The IRS has issued follow-up guidance that clarifies the application of the one-per-year limit on individual retirement account (IRA) rollovers.

Code Sec. 408(d)(3)(B) provides that an individual is permitted to make only one rollover from an IRA in any one-year period. In Bobrow v. Commissioner, the Tax Court held that this limit applies on an aggregate basis, meaning that an individual could not make an IRA-to-IRA rollover if he or she had made such a rollover involving any of the individual’s IRAs in the preceding one-year period. The IRS previously announced that it intended to follow the Tax Court’s holding and provided transition relief to IRA owners (see IRS Announcement 2014-15). In that Announcement, the IRS stated that it would not apply the Bobrow interpretation of Code Sec. 408(d)(3)(B) to any rollover that involved an IRA distribution occurring before January 1, 2015. The IRS has issued follow-up guidance that is intended to address certain concerns that have arisen since the release of Announcement 2014-15.

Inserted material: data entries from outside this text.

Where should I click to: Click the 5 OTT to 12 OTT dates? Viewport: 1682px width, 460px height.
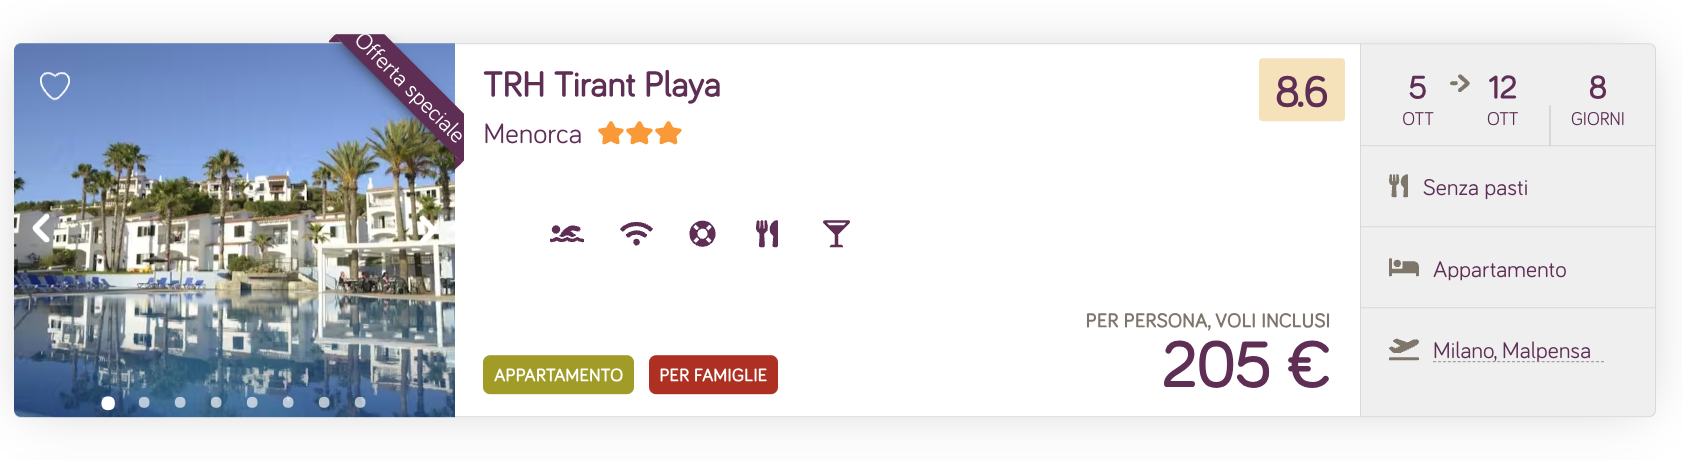1459,100
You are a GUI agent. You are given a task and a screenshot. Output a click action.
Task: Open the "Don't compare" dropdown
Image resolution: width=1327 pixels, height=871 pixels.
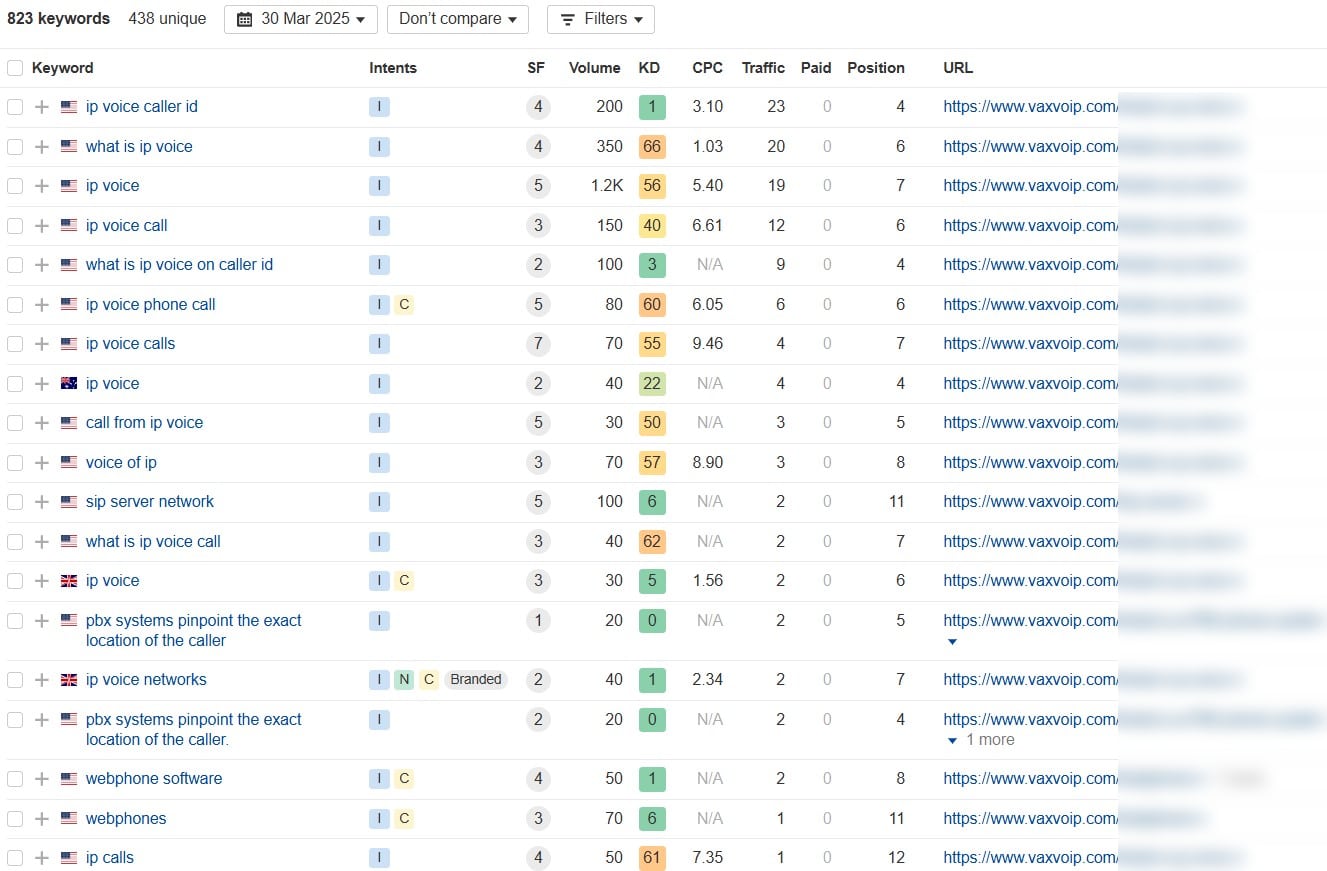[457, 19]
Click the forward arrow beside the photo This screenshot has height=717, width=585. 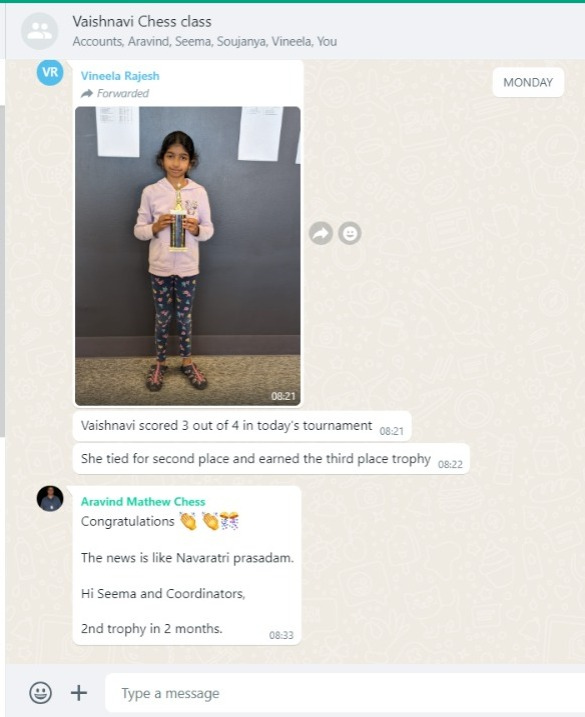tap(321, 233)
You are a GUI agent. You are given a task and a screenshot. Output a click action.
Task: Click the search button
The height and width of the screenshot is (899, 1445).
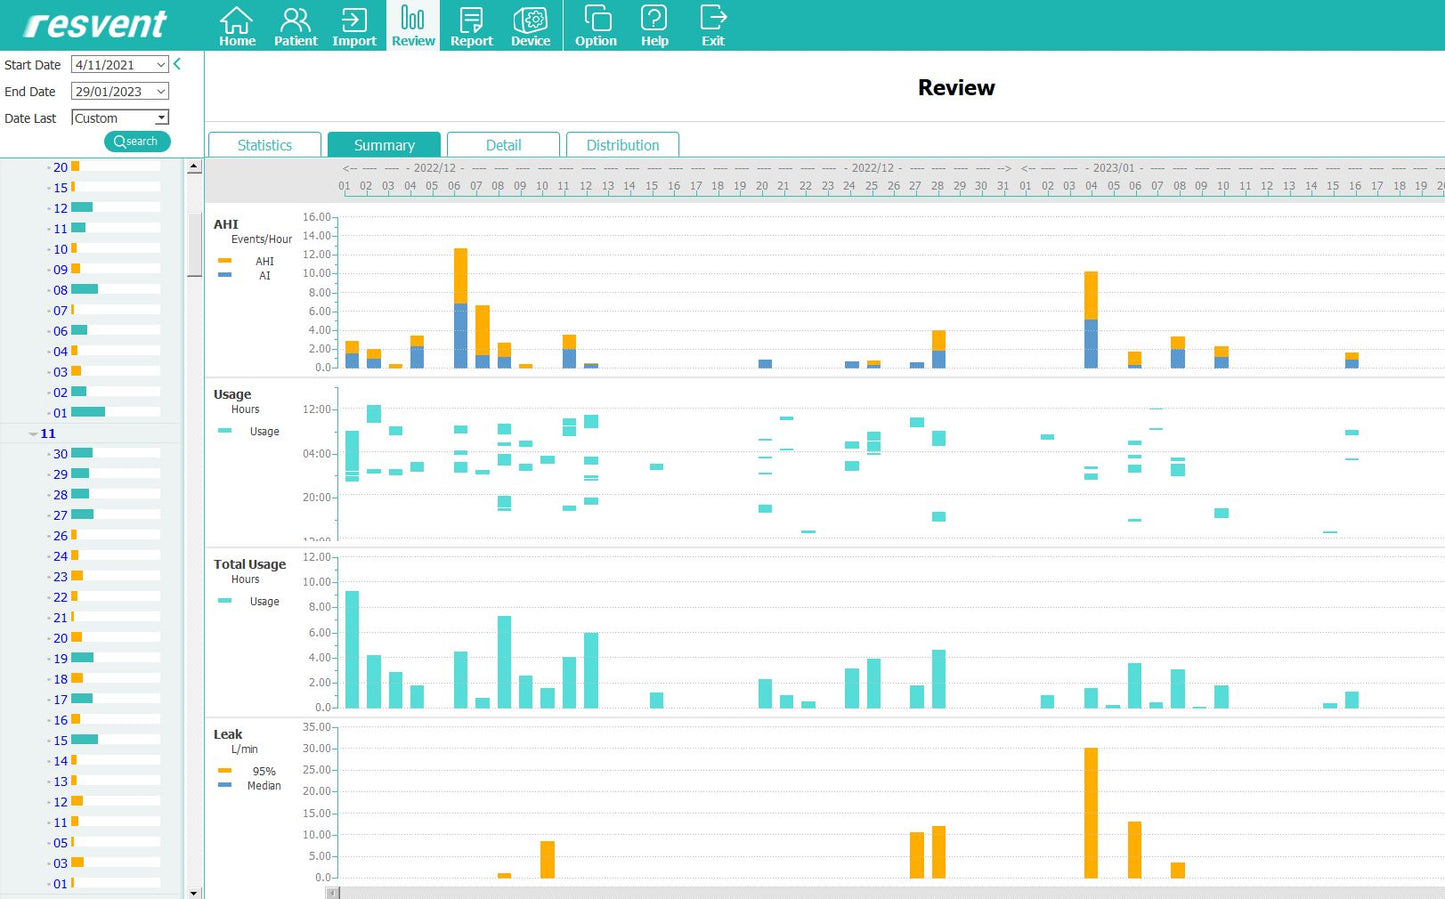pyautogui.click(x=137, y=142)
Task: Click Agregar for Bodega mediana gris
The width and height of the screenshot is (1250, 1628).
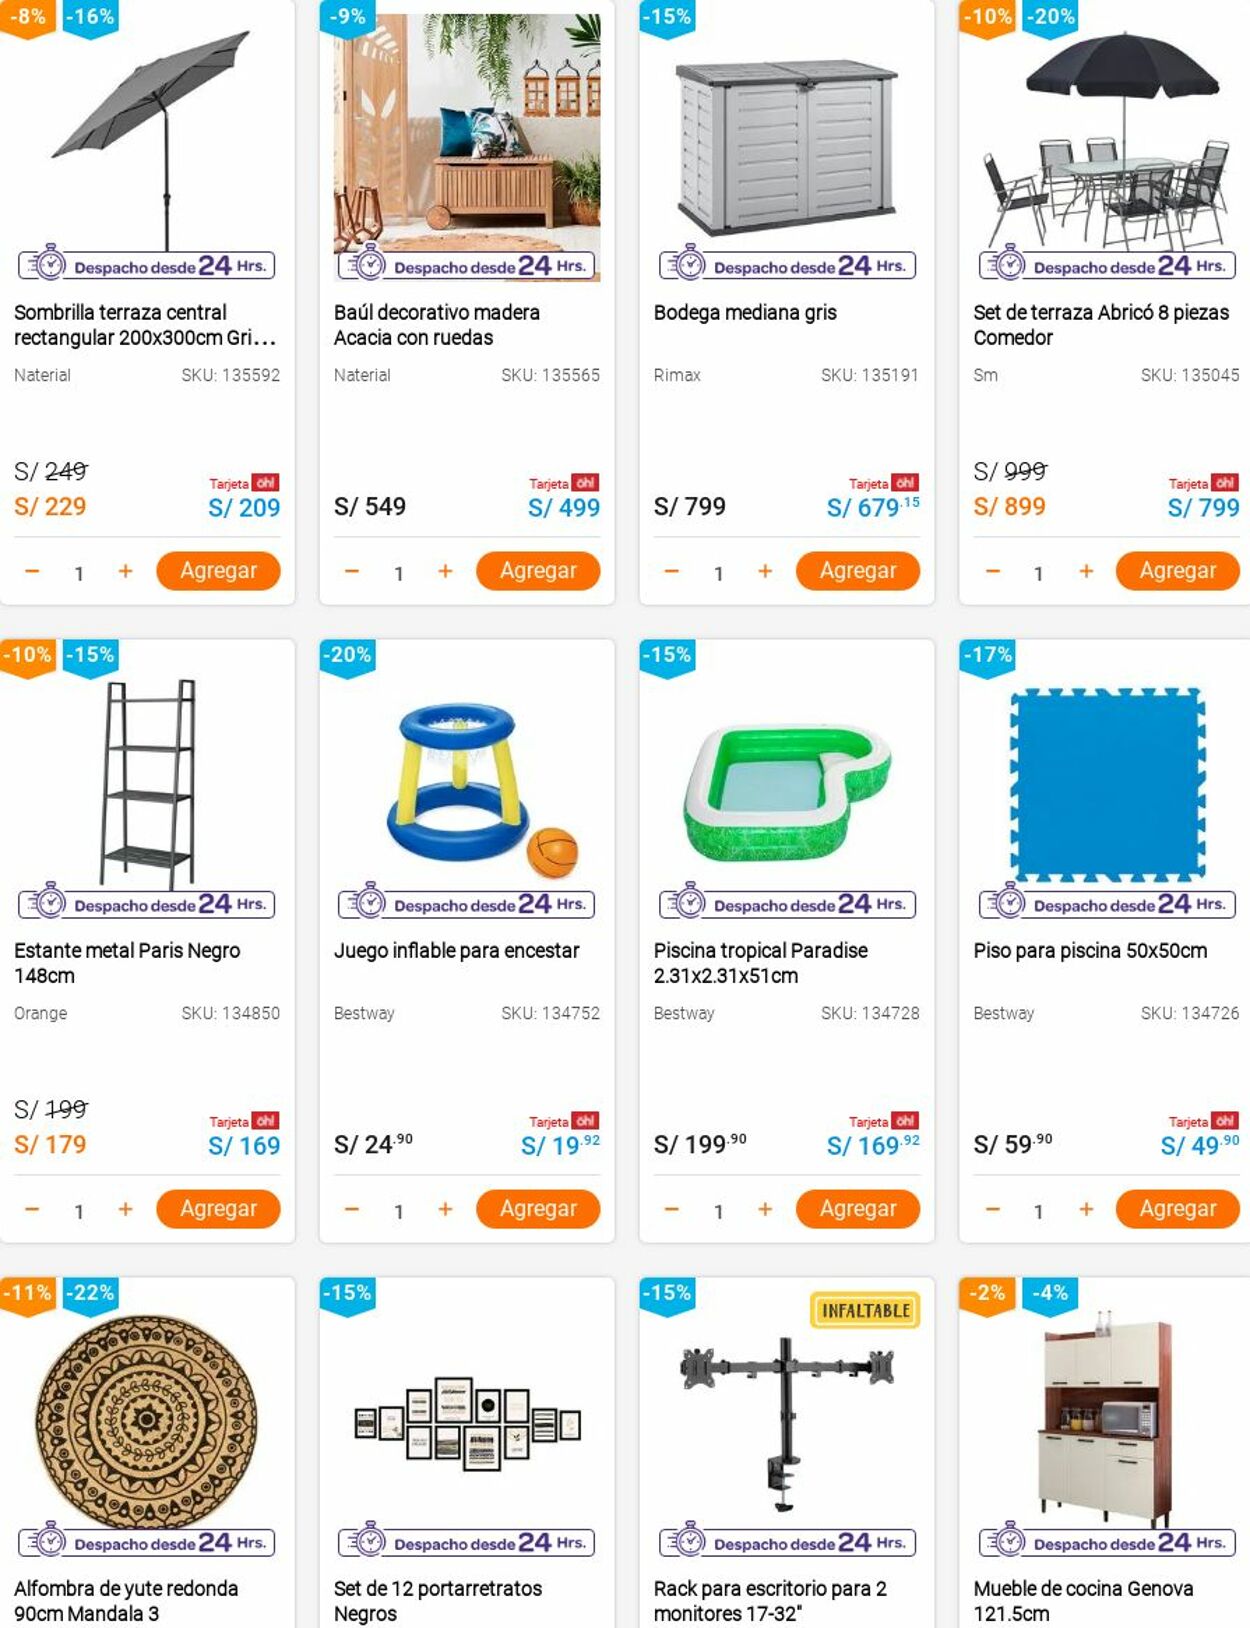Action: coord(857,571)
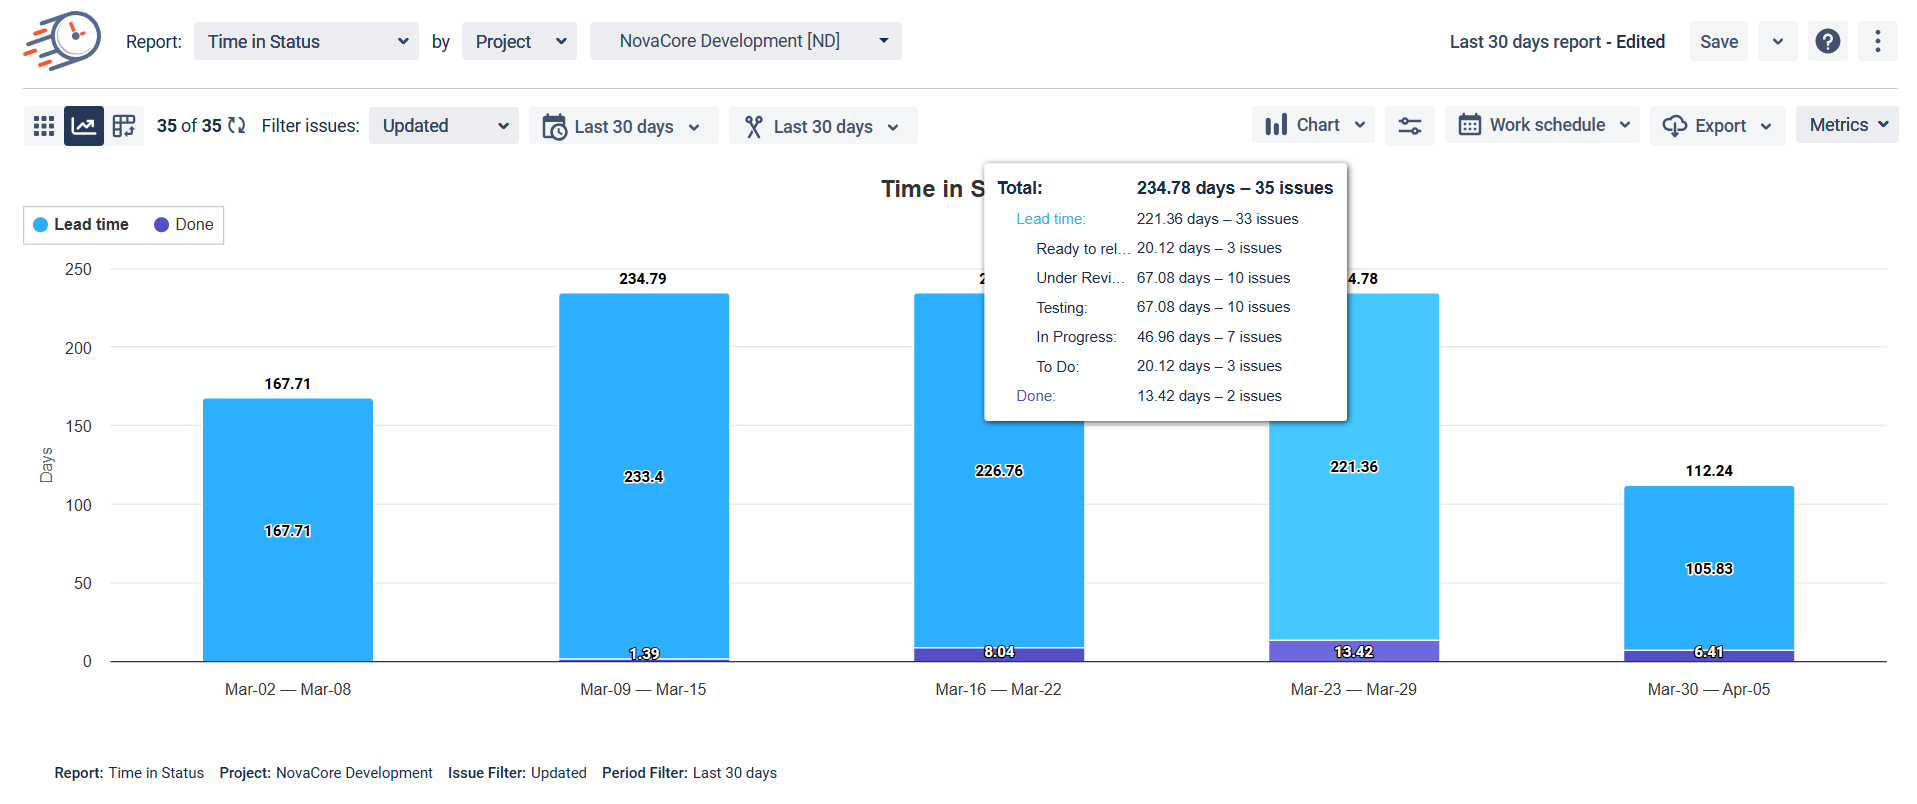Click the refresh issues icon

point(237,126)
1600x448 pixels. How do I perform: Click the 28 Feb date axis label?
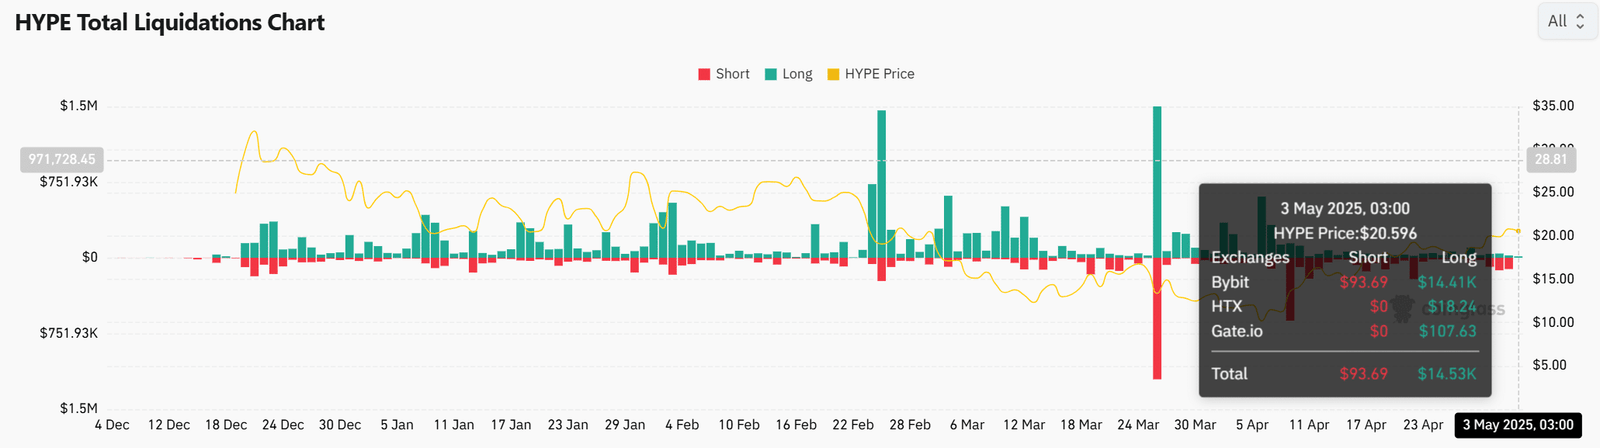910,425
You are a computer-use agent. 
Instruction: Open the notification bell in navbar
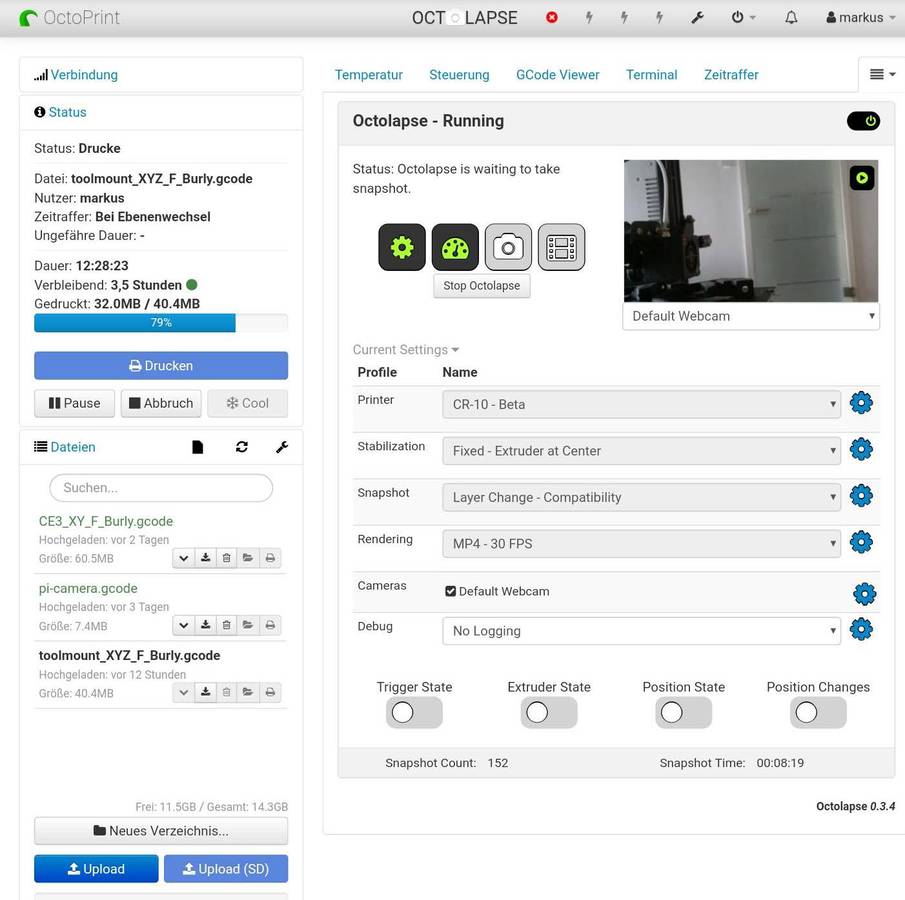click(x=791, y=18)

IRS provides IRA owners with fresh start for rollovers in 2015

The IRS will apply the Bobrow interpretation of Code Sec. 408(d)(3)(B) for distributions that occur on or after January 1, 2015, which means that an individual receiving an IRA distribution on or after January 1, 2015 cannot roll over any portion of the distribution into an IRA if the individual has received a distribution from any IRA in the preceding one-year period that was rolled over into an IRA. Thus, the effect of a rollover distribution in 2014 would extend into 2015. However, the IRS has provided a transition rule for distributions in 2015 under which a distribution occurring in 2014 that was rolled over is disregarded for purposes of determining whether a 2015 distribution can be rolled over under Code Sec. 408(d)(3)(A)(i), provided that the 2015 distribution is from a different IRA that neither made nor received the 2014 distribution. In other words, the Bobrow aggregation rule, which takes into account all distributions and rollovers among an individual’s IRAs, will apply to distributions from different IRAs only if each of the distributions occurs after 2014. This will give IRA owners a fresh start in 2015 in applying the one-per-year rollover limit to multiple IRAs.

Roth IRAs

The IRS explained that, although a conversion rollover from a traditional IRA to a Roth IRA is not subject to the one-per-year limit and is disregarded in applying the one-rollover-per-year limitation to other rollovers, a rollover between an individual’s Roth IRAs would preclude a separate rollover within the one-year period between the individual’s traditional IRAs (including SEPs and SIMPLE IRAs), and vice versa.

Qualified plans

According to the IRS, the one-rollover-per-year limitation also does not apply to a rollover to or from a qualified plan (and such a rollover is disregarded in applying the one-rollover-per-year limitation to other rollovers), nor does it apply to trustee-to-trustee transfers. The IRS encouraged IRA trustees to offer IRA owners requesting a distribution for rollover the option of a trustee-to-trustee transfer from one IRA to another IRA. The IRS noted that IRA trustees can accomplish a trustee-to-trustee transfer by transferring amounts directly from one IRA to another or by providing the IRA owner with a check made payable to the receiving IRA trustee.